### [Study text]

※ ※ ※

Large Droplet-Sorting Now Possible at High Speeds
According to research published in Science Advances, the advance could lead to faster screening —20 times faster than currently available technologies — for products manufactured by cells, such as biofuels or antibodies
Droplet microfluidic technologies have become powerful tools in medicine and biotechnology. Inside these microfluidic devices are tiny lanes that help route millions of fluid drops, which act as miniature test tubes to grow cells and foster chemical reactions. Drops that contain unique growth or reactions can be automatically sorted to isolate cells of interest from the rest.
Smaller droplets, about a third of the thickness of a human hair in diameter, have been previously used to grow or react cells for a few hours. The smaller mass of these droplets makes them easier to sort at high rates by instruments.
But the droplets are not large enough to allow growth and long-term survival of most cells. Increasing the diameter of a droplet slightly more than two-fold results in 10 times as much volume, enough to completely envelop a cell with an ample cushion. That liquid cushion can keep cells alive much longer and even allow them to grow and divide inside the droplet.
Euglena gracilis, a microalgae, growing in larger droplets after being sorted. The long, single-celled organisms can span the entire droplet. Keisuke Goda/Univ. of Tokyo
However, these larger droplets break apart during processing in previous systems, mostly due to their higher inertia as they were moved around.
“Up until now, the slower speeds required to move these larger droplets diminishes many of the advantages of using microfluidics, so we set out to change that,” said Dino Di Carlo, UCLA’s Armond and Elena Hairapetian Professor in Engineering and Medicine and one of the senior authors on the study. “The key in this research is: instead of applying a very strong electric field all at once to move and sort a droplet, which usually rips the droplets apart, we apply a much smaller electric field around each droplet many times in a sequential manner, to slowly divert it from its path. Imagine deflecting a balloon with many small fans all aligned and synchronized to blow only when the balloon passes versus using one large wildly turbulent fan.”
This could include finding the most promising T cells to fight cancers, or cells that secrete antibodies for infectious diseases such as COVID-19.

※ ※ ※

### [Provided material]
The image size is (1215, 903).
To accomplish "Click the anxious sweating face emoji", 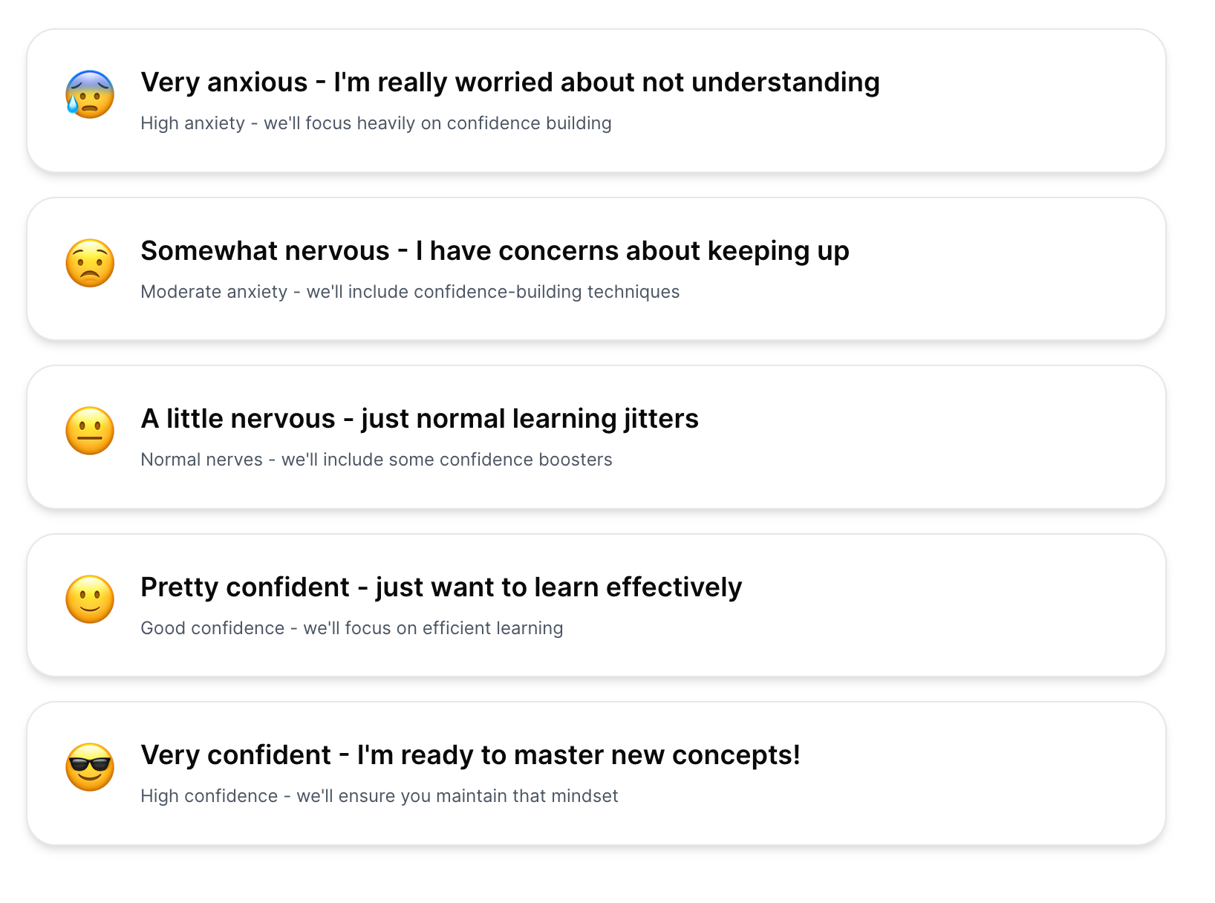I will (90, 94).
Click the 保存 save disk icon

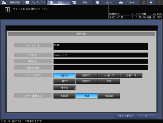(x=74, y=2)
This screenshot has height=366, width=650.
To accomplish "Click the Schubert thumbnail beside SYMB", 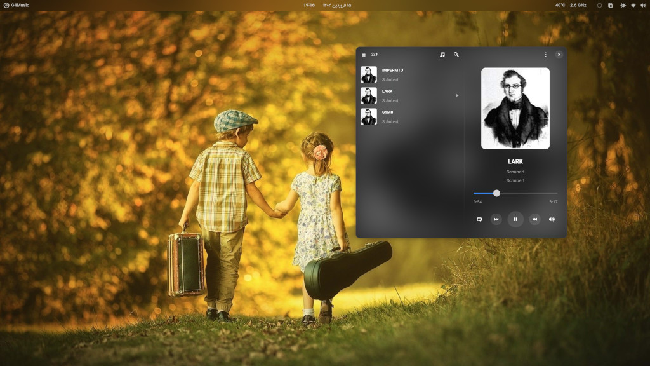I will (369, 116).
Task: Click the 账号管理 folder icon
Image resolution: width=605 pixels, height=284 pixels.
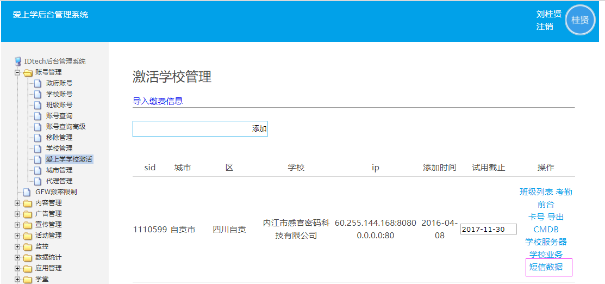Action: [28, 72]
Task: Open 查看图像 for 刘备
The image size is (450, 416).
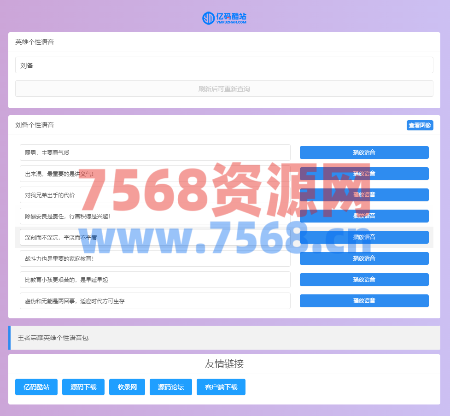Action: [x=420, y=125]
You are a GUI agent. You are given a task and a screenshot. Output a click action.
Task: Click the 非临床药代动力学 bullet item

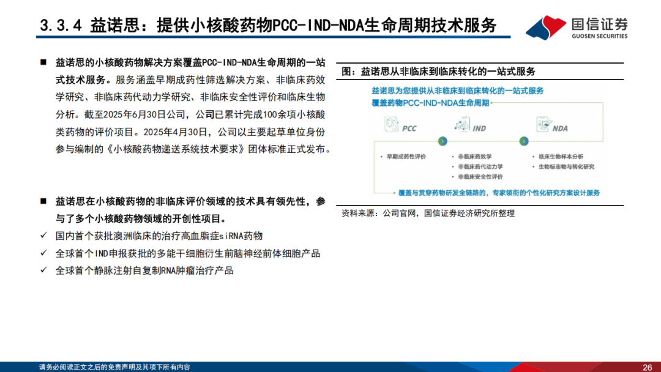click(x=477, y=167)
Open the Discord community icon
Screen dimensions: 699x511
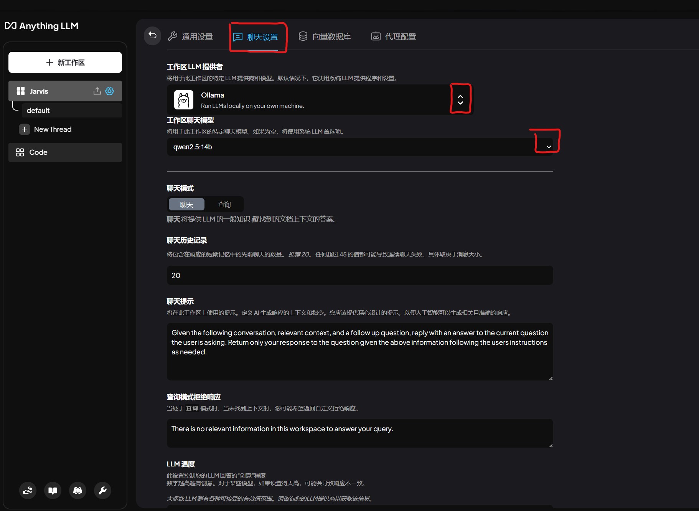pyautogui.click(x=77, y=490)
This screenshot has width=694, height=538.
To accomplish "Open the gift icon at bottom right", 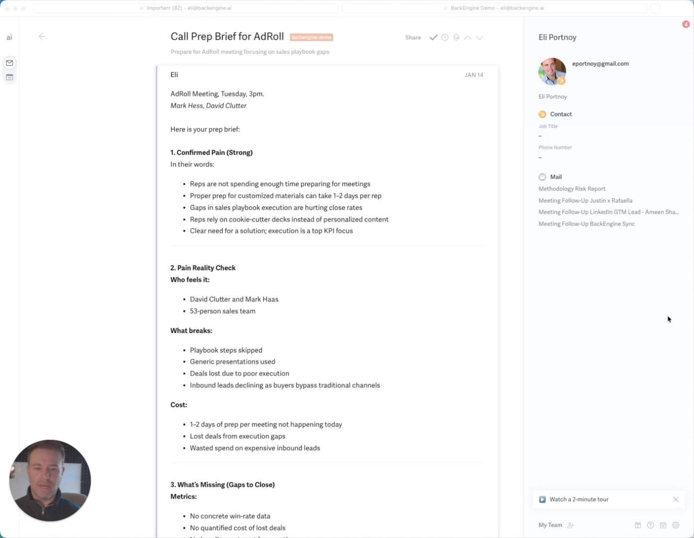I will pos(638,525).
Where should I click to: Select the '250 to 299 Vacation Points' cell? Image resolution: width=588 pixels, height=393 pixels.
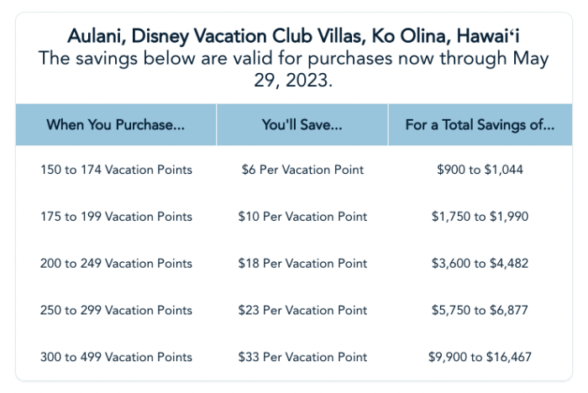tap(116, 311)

※ ※ ※

### [Exercise requirements]
Answer these questions from the droplet-sorting article:
(a) How much faster than currently available technologies could the screening be?
(b) How much volume results from increasing a droplet's diameter slightly more than two-fold?
(c) What mostly caused the larger droplets to break apart in previous systems?
The data here come from a different source than the droplet-sorting article.

### [Your solution]
(a) 20 times faster.
(b) 10 times as much volume.
(c) Their higher inertia as they were moved around.